▸ **What you have to do**:
Copy the entries between the lines holding "Insert an unordered" and "(x=1010, y=647)", inclusive, swapping "Resource type" for "Owner" and leaving everything else unchanged.

Entries on locating visible targets:
····················
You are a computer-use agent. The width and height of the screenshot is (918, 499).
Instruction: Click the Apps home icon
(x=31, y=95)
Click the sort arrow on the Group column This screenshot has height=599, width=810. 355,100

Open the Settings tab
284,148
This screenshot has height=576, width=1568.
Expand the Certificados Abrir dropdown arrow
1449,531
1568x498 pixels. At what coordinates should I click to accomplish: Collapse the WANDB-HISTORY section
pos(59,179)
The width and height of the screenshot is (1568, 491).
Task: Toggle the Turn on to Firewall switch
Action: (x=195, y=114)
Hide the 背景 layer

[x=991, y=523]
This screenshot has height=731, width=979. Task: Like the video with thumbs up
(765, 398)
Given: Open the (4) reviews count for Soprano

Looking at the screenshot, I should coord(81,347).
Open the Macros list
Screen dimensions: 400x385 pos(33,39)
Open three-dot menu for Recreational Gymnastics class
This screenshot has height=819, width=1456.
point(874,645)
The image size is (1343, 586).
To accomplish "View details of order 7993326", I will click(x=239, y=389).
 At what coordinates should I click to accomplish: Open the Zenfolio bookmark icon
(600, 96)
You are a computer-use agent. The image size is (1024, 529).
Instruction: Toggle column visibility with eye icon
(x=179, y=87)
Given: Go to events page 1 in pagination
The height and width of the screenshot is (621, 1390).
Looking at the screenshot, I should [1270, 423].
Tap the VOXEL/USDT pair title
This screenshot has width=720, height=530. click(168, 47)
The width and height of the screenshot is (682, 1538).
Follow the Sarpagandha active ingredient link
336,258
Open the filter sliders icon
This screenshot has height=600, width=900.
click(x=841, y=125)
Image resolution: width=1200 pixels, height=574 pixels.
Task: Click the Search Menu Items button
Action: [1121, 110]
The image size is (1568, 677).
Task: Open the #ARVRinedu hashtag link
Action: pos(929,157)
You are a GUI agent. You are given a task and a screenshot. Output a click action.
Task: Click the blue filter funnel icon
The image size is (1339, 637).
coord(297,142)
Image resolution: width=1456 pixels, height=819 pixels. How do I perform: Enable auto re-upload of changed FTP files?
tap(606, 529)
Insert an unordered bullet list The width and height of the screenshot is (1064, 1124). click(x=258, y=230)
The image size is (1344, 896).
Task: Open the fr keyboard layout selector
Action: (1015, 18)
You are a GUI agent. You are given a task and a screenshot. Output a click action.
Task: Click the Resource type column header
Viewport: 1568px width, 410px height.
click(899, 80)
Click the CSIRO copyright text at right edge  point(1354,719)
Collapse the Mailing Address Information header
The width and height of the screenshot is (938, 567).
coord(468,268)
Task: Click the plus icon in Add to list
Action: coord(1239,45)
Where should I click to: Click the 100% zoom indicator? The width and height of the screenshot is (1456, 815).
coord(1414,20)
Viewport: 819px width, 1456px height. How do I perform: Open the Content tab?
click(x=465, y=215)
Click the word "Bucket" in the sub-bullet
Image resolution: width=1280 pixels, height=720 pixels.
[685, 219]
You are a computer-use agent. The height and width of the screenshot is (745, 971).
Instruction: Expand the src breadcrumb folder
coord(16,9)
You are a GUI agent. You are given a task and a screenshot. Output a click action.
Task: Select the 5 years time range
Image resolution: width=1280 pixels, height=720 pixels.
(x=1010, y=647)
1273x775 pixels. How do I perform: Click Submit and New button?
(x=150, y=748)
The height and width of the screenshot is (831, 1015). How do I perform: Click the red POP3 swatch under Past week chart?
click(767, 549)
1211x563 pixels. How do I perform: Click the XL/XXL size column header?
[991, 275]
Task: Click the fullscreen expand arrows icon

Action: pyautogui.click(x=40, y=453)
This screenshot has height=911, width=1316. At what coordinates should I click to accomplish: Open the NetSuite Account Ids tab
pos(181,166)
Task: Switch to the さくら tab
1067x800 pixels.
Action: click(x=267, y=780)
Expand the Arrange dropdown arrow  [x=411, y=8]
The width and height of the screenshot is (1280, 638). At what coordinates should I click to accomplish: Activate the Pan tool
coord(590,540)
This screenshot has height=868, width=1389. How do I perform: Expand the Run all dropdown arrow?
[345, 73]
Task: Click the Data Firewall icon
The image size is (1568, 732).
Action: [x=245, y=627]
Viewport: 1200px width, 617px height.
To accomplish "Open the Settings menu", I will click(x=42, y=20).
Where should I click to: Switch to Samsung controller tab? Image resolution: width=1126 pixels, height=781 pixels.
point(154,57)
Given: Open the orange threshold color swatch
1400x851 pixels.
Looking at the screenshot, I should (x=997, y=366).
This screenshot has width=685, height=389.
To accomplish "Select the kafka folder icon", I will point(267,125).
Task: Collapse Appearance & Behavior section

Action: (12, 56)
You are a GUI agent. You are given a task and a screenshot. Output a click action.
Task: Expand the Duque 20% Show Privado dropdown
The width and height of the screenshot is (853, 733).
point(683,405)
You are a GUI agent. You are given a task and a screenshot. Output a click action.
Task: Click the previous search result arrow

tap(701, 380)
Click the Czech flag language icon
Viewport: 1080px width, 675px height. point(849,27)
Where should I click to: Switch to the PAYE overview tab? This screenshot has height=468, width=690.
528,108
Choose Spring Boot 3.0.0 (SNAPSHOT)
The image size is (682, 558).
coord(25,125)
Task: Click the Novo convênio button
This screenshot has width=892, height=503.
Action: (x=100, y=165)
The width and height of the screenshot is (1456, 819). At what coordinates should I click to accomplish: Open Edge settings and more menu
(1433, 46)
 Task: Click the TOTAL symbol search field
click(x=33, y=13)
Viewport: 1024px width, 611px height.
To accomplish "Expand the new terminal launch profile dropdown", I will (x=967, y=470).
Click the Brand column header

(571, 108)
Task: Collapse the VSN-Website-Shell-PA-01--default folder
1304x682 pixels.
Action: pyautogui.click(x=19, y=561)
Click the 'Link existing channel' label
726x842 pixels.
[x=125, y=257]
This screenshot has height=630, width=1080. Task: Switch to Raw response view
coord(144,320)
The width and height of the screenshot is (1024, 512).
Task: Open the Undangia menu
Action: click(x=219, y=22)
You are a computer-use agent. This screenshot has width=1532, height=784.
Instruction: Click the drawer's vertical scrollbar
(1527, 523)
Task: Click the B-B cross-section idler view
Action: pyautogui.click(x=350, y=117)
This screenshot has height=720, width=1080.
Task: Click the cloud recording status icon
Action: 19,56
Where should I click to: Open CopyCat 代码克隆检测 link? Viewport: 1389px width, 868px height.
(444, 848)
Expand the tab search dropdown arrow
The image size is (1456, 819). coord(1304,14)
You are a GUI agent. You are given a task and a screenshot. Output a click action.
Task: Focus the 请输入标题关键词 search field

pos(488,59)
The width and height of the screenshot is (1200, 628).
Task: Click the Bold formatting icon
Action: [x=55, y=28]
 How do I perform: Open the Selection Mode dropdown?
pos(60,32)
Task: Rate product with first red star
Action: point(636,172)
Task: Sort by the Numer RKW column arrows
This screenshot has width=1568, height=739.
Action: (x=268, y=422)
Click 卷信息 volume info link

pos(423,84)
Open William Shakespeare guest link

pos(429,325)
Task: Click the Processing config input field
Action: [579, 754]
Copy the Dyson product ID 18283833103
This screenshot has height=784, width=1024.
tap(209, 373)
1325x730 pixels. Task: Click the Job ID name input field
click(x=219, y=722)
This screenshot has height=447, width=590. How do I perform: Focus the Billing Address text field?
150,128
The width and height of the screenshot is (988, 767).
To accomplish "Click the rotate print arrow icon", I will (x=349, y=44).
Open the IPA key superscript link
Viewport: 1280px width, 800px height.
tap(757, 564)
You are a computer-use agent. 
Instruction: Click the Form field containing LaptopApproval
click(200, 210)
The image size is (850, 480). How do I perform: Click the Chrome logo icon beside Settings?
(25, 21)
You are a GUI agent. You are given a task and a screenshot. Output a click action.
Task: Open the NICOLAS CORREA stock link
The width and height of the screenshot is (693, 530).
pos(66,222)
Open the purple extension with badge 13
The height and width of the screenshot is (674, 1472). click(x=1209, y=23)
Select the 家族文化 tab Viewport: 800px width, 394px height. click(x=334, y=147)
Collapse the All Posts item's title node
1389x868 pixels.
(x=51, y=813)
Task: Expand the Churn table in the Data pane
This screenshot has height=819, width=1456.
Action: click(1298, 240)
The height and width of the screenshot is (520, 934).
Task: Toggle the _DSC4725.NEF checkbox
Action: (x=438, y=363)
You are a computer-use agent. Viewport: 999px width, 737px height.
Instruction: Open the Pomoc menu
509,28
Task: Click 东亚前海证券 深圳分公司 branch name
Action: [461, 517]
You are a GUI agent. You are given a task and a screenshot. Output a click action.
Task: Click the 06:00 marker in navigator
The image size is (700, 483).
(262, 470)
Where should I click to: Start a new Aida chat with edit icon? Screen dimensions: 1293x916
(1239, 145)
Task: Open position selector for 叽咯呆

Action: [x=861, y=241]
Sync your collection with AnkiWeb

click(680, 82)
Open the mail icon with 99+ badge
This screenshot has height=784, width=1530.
····················
▸ **Solution to the exercise**:
Insert an unordered bullet list The width and height of the screenshot is (1064, 1124). click(x=258, y=230)
The image size is (1344, 896).
Task: Open the fr keyboard layout selector
Action: (1015, 18)
You are a GUI agent. You are given a task and a screenshot. Output a click action.
Task: Click the Owner column header
Viewport: 1568px width, 410px height.
click(899, 80)
Click the CSIRO copyright text at right edge  point(1354,719)
Collapse the Mailing Address Information header
The width and height of the screenshot is (938, 567).
coord(468,268)
Task: Click the plus icon in Add to list
Action: coord(1239,45)
Where should I click to: Click the 100% zoom indicator? The width and height of the screenshot is (1456, 815).
coord(1414,20)
Viewport: 819px width, 1456px height. How do I perform: Open the Content tab?
click(x=465, y=215)
Click the word "Bucket" in the sub-bullet
Image resolution: width=1280 pixels, height=720 pixels.
[685, 219]
You are a computer-use agent. The height and width of the screenshot is (745, 971).
Instruction: Expand the src breadcrumb folder
coord(16,9)
You are a GUI agent. You are given a task and a screenshot. Output a click action.
Task: Select the 5 years time range
Image resolution: width=1280 pixels, height=720 pixels.
(x=1010, y=647)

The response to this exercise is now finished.